A mastectomy consists of the removal of breast tissue and possibly the removal of tissue surrounding the breast area.

“After a couple of months, the doctors found another lump, this time in my left breast, I didn’t want it to get more advanced, so I decided to remove my left breast too,” Rubalcava said.

There are different types of procedures when it comes to the removal of breast tissue. A total (simple) mastectomy for example consists of the removal of the entire breast including the nipple, and in some cases both breasts are entirely removed as a preventative measure in women who are at high risk for breast cancer.

Another procedure is the radical mastectomy, which is the removal of the entire breast, underarm lymph nodes and chest wall muscles under the breast. This procedure is mostly used for large growing tumors under the breast.

“After they removed my breast, I had a couple more sessions of chemotherapy and it was hard for me because my family didn’t seem to care that much, I had to go through it alone with my children,” Rubalcava said.  “I remember my youngest son at the time was scared, especially when I didn’t go to pick him up after school because he was afraid of me not being there anymore.”

The positive attitude that is necessary when coping with this disease was crucial for Rubalcava, who found her strength in religion.

“God is where I found my strength, my family wasn’t there, but I had friends and support from other people that got me through it,” she said. “My children and God made me fight.”

Ruvalcaba said that after she was diagnosed with breast cancer, she stopped helping the different organizations that claim to support cancer patients.

“I went to different organizations here in El Paso and none of them granted me the help I needed,” Rubalcava said. “They told me that because my husband made enough money, they couldn’t help me. One time they told me that if I wanted the help I had to sign in the forms that I was divorced in order to get the help.”

The expenses for cancer treatments are high, some starting as little as $100 per month, to as much as $65,000 per month, depending on the type of medication. But there are also unforeseeable expenses, as Rubalcava discovered.

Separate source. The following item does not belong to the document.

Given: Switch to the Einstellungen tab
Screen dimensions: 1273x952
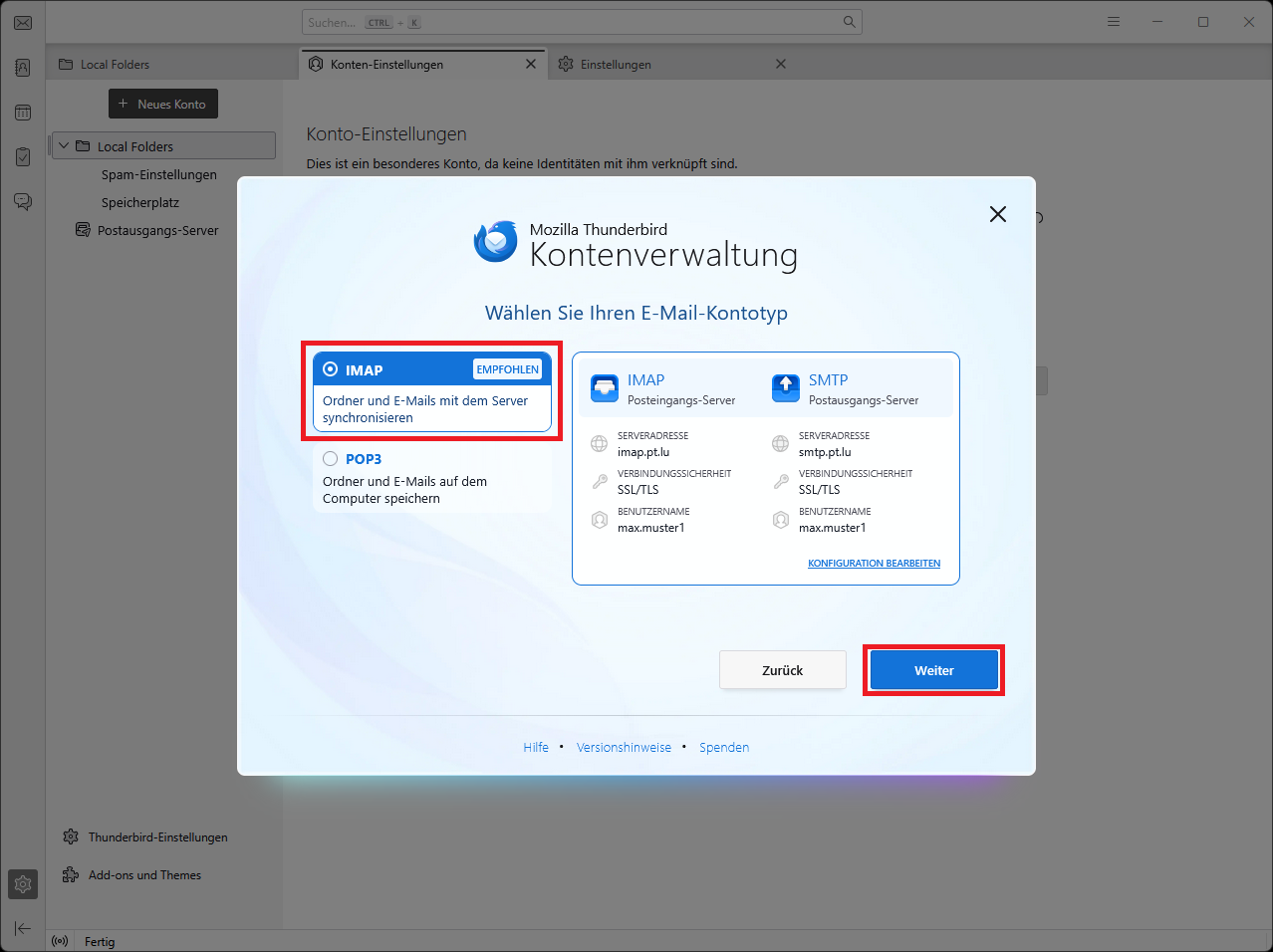Looking at the screenshot, I should 616,65.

“My insurance paid most of my treatment, but these organizations, who claim to help patients, didn’t even help me to get me a wig or a mastectomy bra,” Rubalcava said. “A wig can cost up to $70 and a bra up to $85 for just one bra, and the clothing is expensive too.”

Cancer changes the life of person, not only physically, but also psychologically, she said. 

“It affects your self esteem in so many ways, I felt embarrassed of not being able to wear my old clothes, sometimes I thought to myself ‘ I’m fine, I got through it,’ but it stills affects me,” Rubalcava said. “I got breast implants, but I still get x-rays just to check everything is okay.”

Even though there is no sure way to prevent cancer, making some lifestyle changes such as being physically active, staying at a healthy weight and limiting the ingestion of alcohol can lower the risk of developing cancer.

To Zeta Tau Alpha, promoting awareness about breast cancer is a main focus during the month of October as this is a topic of importance for women to know about.

“We all chose to take part of this sorority because of how inspiring it is to see women empowering one another,” Luna said. “We’ve all fallen in love with our philanthropy because as women, we understand what a great risk this could be in our futures.”